Elections européennes : Julien Dray se déclare candidat pour mener la liste du Parti socialiste

L'ancien député et conseiller régional socialiste d'Île-de-France entend "créer un collectif rassembleur autour de ce projet", explique-t-il dans un entretien au "Parisien", dimanche. 

L\'ancien député socialiste de l\'Essonne, Julien Dray, le 24 juin 2017 à Paris. 
L'ancien député socialiste de l'Essonne, Julien Dray, le 24 juin 2017 à Paris.  (ZAKARIA ABDELKAFI / AFP)

Julien Dray dévoile ses ambitions pour les élections européennes de 2019, dans un entretien au Parisien, dimanche 5 août. L'ancien député socialiste de l'Essonne et actuel conseiller régional d'Île-de-France "souhaite mener la bataille des Européennes au nom des socialistes et créer un collectif rassembleur autour de ce projet", annonce-t-il au quotidien. 

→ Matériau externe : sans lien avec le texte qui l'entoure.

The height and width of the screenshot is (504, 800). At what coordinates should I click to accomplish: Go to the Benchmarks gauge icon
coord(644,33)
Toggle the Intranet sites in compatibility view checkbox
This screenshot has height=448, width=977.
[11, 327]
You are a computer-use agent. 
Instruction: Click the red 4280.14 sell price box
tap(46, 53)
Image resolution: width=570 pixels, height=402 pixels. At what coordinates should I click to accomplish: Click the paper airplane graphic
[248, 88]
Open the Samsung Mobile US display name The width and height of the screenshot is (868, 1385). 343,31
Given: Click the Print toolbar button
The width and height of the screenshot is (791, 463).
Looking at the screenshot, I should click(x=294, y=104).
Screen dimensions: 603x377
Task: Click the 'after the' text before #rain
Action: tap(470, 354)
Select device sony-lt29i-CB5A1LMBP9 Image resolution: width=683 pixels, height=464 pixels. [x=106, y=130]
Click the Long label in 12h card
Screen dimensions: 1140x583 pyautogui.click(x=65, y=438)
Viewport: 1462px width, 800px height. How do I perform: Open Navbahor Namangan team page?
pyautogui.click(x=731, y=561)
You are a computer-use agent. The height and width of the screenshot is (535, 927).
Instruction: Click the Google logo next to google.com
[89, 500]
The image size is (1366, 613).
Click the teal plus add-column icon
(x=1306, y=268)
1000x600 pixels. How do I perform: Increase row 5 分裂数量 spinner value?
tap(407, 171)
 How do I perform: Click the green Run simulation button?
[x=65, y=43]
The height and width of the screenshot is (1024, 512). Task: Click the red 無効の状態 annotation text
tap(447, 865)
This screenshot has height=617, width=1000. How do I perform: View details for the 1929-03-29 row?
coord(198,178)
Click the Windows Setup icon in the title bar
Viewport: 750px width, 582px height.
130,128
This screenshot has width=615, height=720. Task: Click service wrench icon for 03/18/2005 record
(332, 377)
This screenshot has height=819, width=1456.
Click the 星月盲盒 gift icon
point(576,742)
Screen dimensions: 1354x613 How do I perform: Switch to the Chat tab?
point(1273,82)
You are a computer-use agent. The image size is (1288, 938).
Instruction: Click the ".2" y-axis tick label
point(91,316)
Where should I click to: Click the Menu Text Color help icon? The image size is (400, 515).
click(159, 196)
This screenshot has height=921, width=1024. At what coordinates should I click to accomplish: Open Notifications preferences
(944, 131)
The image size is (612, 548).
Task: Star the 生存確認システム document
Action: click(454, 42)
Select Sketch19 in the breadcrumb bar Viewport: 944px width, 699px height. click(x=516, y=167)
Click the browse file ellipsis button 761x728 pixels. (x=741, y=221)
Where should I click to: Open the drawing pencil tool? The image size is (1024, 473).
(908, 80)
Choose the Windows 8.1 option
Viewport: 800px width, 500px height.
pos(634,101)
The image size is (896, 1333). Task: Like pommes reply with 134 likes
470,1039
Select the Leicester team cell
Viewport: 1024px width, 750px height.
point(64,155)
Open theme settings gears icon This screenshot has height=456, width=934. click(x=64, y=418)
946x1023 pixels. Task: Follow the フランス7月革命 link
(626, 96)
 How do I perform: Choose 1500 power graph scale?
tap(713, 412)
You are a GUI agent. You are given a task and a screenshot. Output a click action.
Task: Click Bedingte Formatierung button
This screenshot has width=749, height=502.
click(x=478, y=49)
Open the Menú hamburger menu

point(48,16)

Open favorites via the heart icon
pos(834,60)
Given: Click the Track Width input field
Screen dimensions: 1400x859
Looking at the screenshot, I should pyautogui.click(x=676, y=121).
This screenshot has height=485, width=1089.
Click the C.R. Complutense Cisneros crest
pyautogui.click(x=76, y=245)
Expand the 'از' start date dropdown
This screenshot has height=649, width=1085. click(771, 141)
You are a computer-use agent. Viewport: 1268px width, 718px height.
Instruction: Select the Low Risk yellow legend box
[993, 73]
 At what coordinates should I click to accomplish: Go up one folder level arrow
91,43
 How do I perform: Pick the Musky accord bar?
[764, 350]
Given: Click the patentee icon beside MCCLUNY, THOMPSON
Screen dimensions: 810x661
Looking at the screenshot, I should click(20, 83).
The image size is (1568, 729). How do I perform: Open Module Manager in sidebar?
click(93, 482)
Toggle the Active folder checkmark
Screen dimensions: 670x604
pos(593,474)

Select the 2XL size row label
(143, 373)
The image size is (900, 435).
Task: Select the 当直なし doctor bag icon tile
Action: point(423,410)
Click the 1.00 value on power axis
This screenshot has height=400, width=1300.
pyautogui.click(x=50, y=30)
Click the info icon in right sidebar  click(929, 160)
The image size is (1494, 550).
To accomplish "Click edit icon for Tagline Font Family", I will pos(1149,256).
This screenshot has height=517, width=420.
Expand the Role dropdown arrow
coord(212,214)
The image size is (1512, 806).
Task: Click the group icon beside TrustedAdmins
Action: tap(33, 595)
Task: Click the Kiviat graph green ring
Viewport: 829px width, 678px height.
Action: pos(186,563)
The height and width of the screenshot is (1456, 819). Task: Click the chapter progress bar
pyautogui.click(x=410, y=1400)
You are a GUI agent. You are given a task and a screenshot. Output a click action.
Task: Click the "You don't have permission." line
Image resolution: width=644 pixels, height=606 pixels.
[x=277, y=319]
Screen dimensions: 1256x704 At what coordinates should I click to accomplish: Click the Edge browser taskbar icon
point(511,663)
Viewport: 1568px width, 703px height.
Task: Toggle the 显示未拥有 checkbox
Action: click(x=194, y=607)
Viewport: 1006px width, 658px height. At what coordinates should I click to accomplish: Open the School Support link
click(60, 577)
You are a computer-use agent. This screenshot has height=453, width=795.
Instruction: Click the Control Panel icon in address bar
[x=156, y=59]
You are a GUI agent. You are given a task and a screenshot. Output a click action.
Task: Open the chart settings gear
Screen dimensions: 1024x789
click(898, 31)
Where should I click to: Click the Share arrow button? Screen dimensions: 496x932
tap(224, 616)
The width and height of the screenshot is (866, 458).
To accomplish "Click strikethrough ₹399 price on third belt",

"Il faut mener une bataille politique de conviction. Ces élections européennes seront totalement différentes de toutes celles que nous avons connues auparavant. C'est pourquoi il faut commencer très tôt", défend l'ancien porte-parole du Parti socialiste

Une "dotation universelle" pour chaque jeune européen

Dans cet entretien, Julien Dray détaille plusieurs idées qu'il entend défendre s'il prend la tête de liste nationale du PS aux élections européennes de mai 2019. "Au coeur de ma démarche, il y a la volonté de créer une dotation universelle qui s'impose à tous les pays pour chaque jeune européen à l'âge de 18 ans", indique ainsi le conseiller régional. "Ce serait un capital de départ donné à chaque jeune pour faire sa vie comme il l'entend."

"Par ailleurs je propose de faire du droit à l'avortement un droit européen pour chaque femme", détaille-t-il. "Et je veux aussi une règle commune qui s'impose à toute l'économie pour avoir dans les cinq ans une Europe sans Monsanto et sans glyphosate."

En matière de politique migratoire, l'ancien député souligne que "dans les semaines à venir, comme l'a annoncé Olivier Faure", le premier secrétaire du parti, le PS va "proposer une conférence ouverte à toute la gauche européenne pour tenter de construire un programme commun de gestion des flux migratoires".